Re: Getting a hit on "the}" but not on "the" or "}"

Erick Erickson Tue, 05 Jul 2016 16:48:43 -0700

Either that's a typo or your problem is it should be terms.fl, not
terms.f1 (lower case ell as
opposed to the number one). You should be seeing the raw terms in your index
with TermsComponent, similar to the "load terms" in the schema browser except it
allows you to query specific terms starting with terms.prefix.


WordDelimiterFilterFactory (WDFF) is what's stripping off your non alpha-numeric
characters.
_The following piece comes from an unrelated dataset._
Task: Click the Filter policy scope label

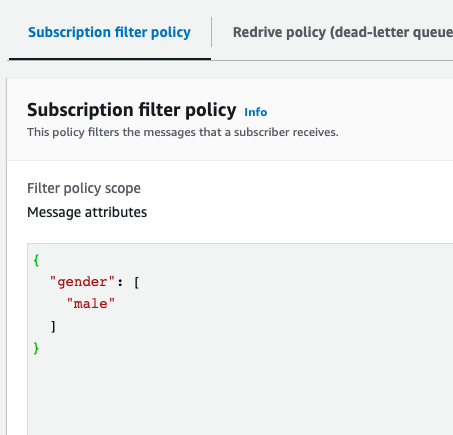Action: [84, 188]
Your stopword factory is before WDFF so
anything like be. (notice the period) would NOT be stripped. Then when that
token is passed through WDFF the period disappears. Order matters.

You have preserverOriginal="1" in WDFF, which means the original token
is preserved
intact so "the}" gets changed to two tokens, "the" and "the}".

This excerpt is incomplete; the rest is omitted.